Mr. Nader’s book Unsafe at Any Speed became a bestseller and forced GM to give up a popular car that he labeled unsafe. An attempt to trap him in some compromising way with a young woman did not work. Then and now, Mr. Nader, who lives alone, is all business; that is, anti-business.
Henriette Mantel worked for Mr. Nader in the early 1980’s and is now preparing a television documentary on his life and career. “I read Unsafe at Any Speed when I was in high school in the 1970’s, and that made me want to work for him,” she says. “I thought his level of integrity was beyond anybody that I had ever read in terms of getting things done for the every day person.”
In the 1970’s and 80’s, Mr. Nader’s public interest groups, known as “Nader’s Raiders,” assailed a variety of corporations for misbehavior: polluting the environment, exploiting workers as well as turning out unsafe products. Exposes and lawsuits became routine.
It was quite a record, says Ms. Mantel. “He is the guy that got flammable children’s pajamas off the market. He fought the automobile industry to add seat belts and airbags and make cars safe,” she says.
Mark Green was one of the Nader Raiders and proud of it. In many respects, he thought Mr. Nader could do no wrong. “He is absolutely one of the leading progressive, accomplished figures in our history,” he says. But Mr. Green is also an activist in the Democratic Party in New York City and so supports Mr. Kerry for President. In a close race, he fears the Nader vote could cost Mr. Kerry the election.
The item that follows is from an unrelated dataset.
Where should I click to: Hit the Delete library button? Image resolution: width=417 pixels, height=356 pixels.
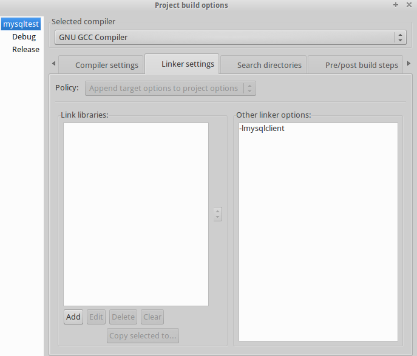click(123, 317)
“While it is desirable that anybody can run by law, of course, he has to weigh that against the palpable risk of re-electing the worst president in modern times,” he says.
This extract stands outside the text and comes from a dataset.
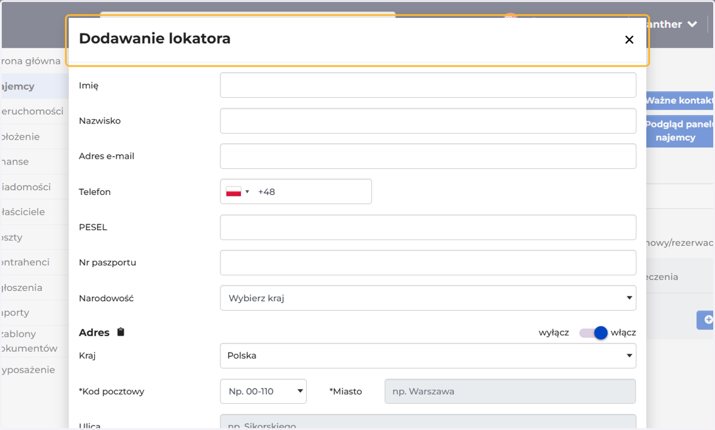Viewport: 715px width, 430px height.
Task: Click the Imię input field
Action: coord(428,85)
That, to be sure, is a partisan Democrat talking. The Republicans have a contrary view: the more Nader votes the better, especially in close states where a small number of votes can make the difference, as in Florida in the 2000 election.
On the crucial issue of the Iraq war, Mr. Nader’s position is clearly distinguished from that of the two major candidates. President Bush and Senator Kerry favor continuing the U.S. effort to nation build in Iraq. Mr. Nader does not. He wants to pull out U.S. troops at once in what he considers a failing effort and replace them with peacekeepers from neutral countries.
Norman Ornstein, who follows presidential politics at the American Enterprise Institute in Washington, says Nader could be a big election obstacle for Senator Kerry. “One of the dilemmas for Kerry is that if the war gets really bad, the antiwar movement becomes a much more significant factor,” he says. “People who believe they have to vote for someone who is against it and who want to pull out immediately have a candidate, and that is Nader.”
The Kerry problem does not concern Mr. Nader. To the contrary, in his opinion, Kerry and the Democratic Party are the problem. Big money still calls the shots in the Democratic Party as well as the Republican. The little guy is left out, while the moguls make the decisions that shape his life, like it or not.
Many economists of various political leanings have trouble with Mr. Nader’s economics, which they find simplistic, perhaps to an extreme. But politicians take him and his ideas very seriously indeed, which is just what Mr. Nader wants.